> _How to complete this task_
Scan the records below and report how many lines contain the word "agent", giving the number by itself.

> _Screenshot grounding data_

╭──

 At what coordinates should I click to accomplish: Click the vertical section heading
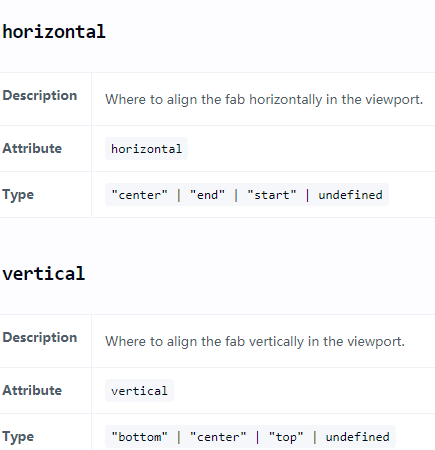pyautogui.click(x=44, y=274)
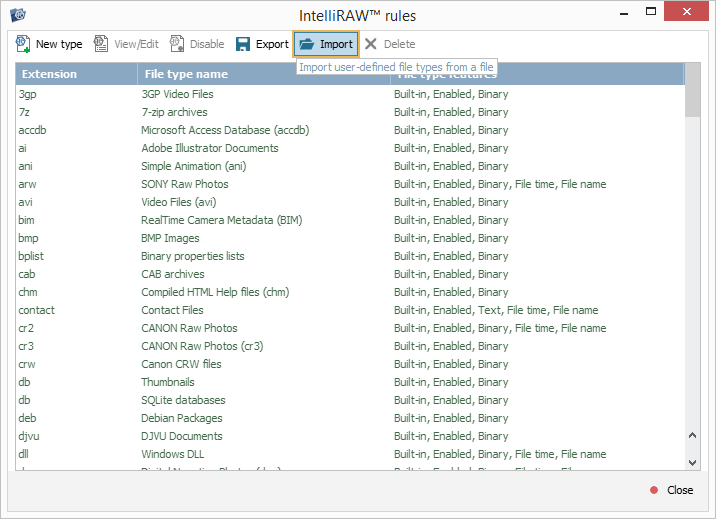This screenshot has height=519, width=716.
Task: Select the 3gp Video Files row
Action: click(x=177, y=94)
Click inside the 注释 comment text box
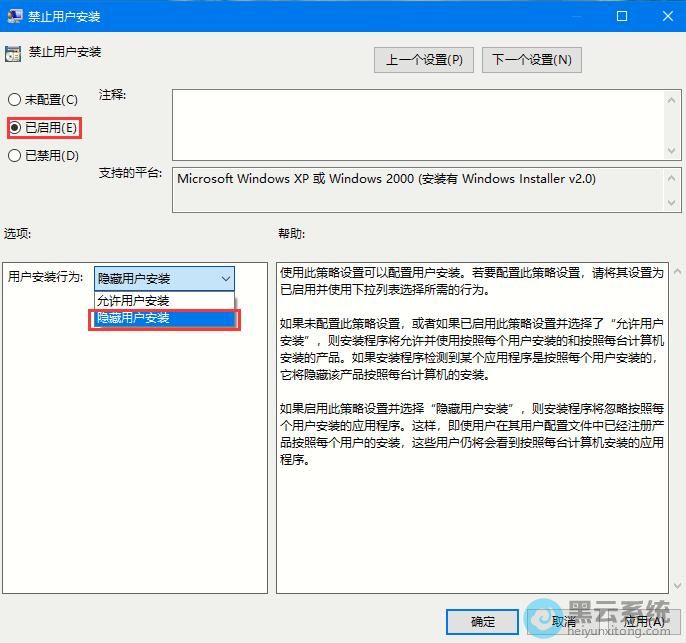686x643 pixels. tap(415, 123)
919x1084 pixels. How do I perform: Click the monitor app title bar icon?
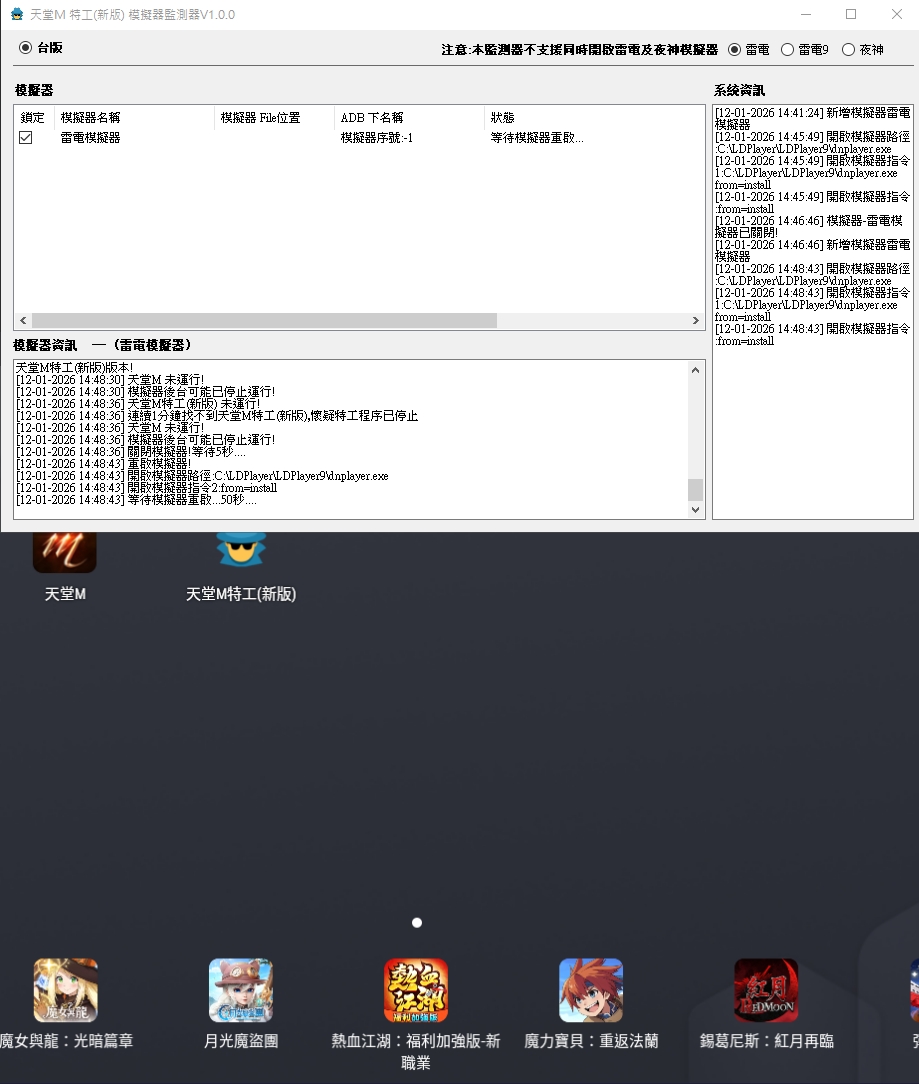(x=17, y=14)
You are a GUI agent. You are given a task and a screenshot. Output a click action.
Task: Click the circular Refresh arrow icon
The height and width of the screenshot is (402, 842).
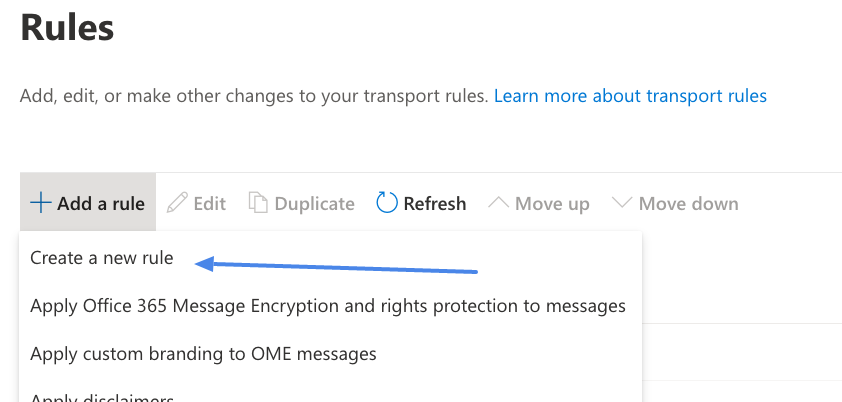click(x=387, y=203)
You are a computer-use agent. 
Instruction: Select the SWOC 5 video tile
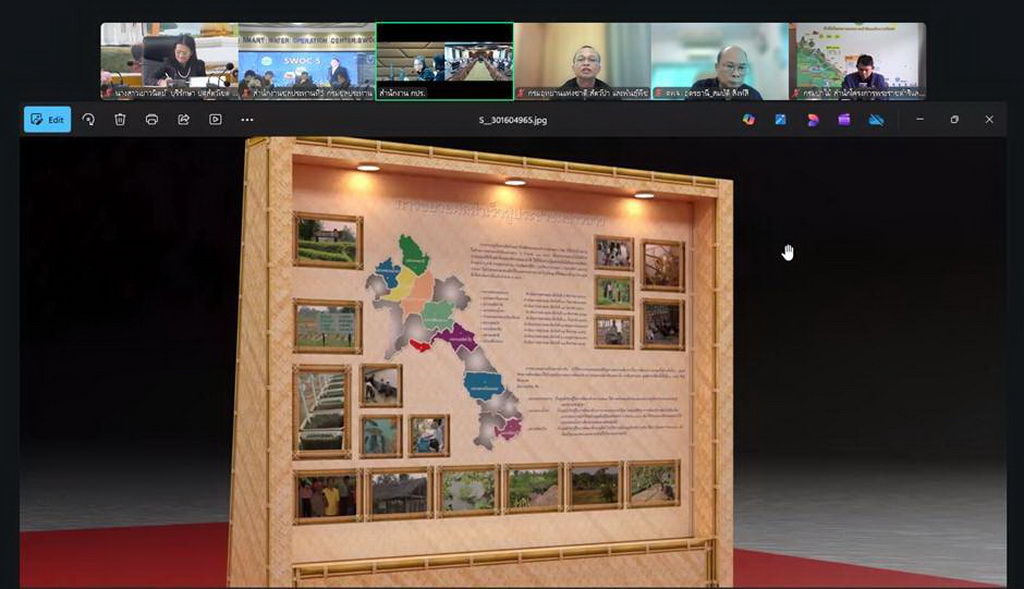307,60
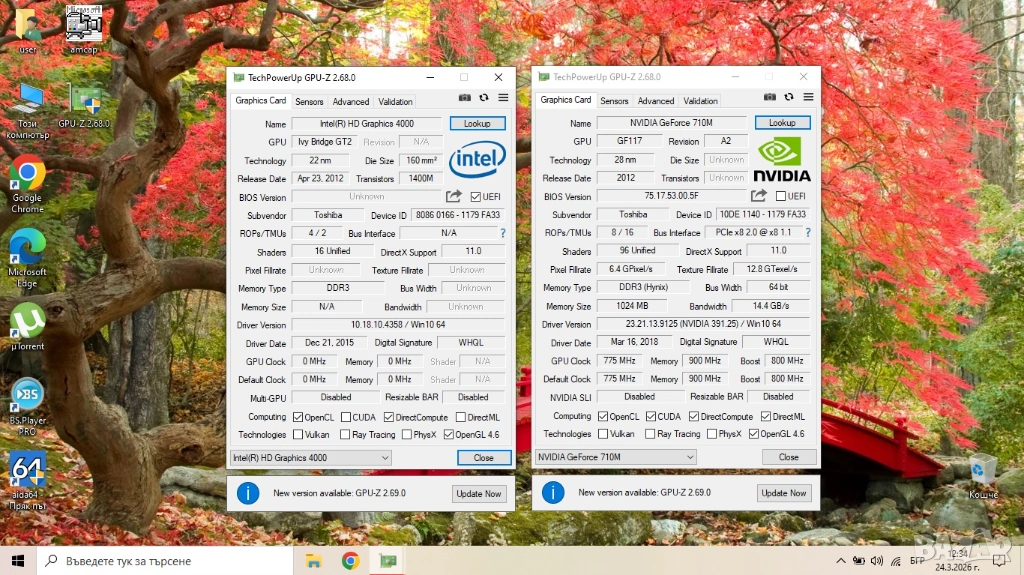The height and width of the screenshot is (575, 1024).
Task: Click the Bus Interface question mark in NVIDIA window
Action: [808, 233]
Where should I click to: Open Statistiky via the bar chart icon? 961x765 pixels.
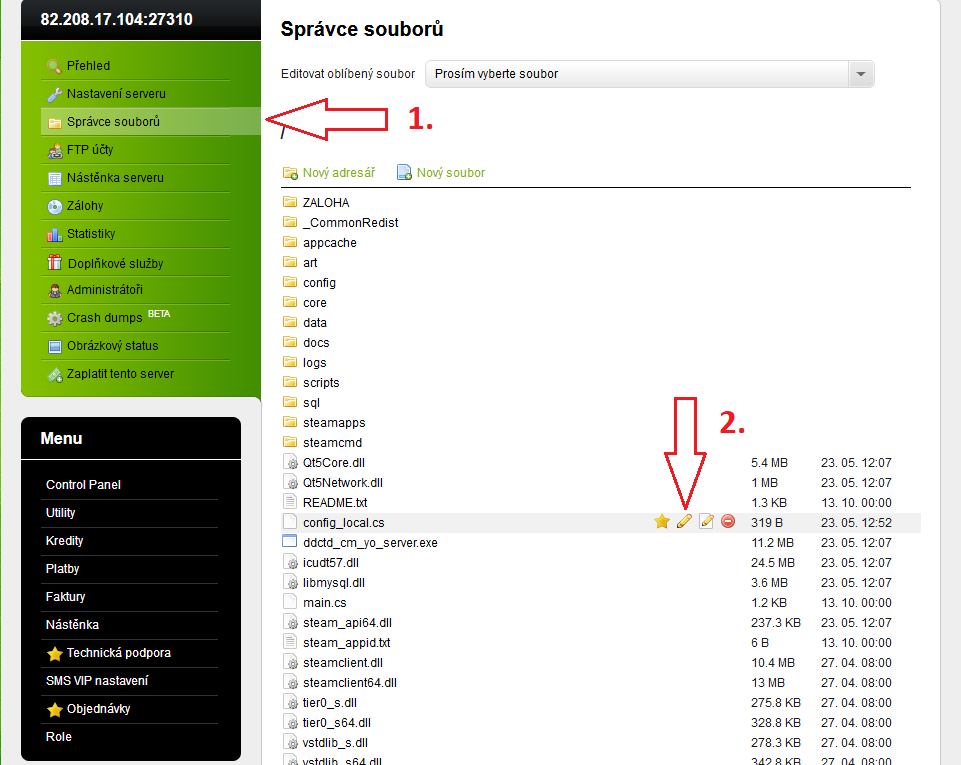93,234
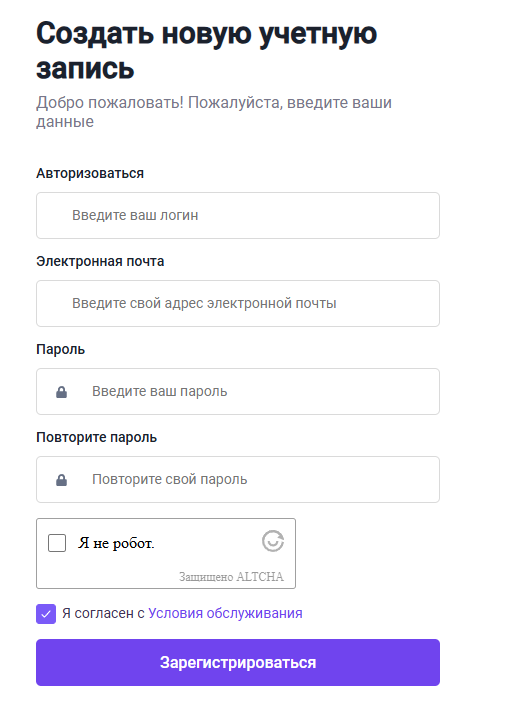Uncheck the terms of service agreement checkbox
The height and width of the screenshot is (710, 512).
pyautogui.click(x=46, y=614)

╰──

> _Exercise result_
2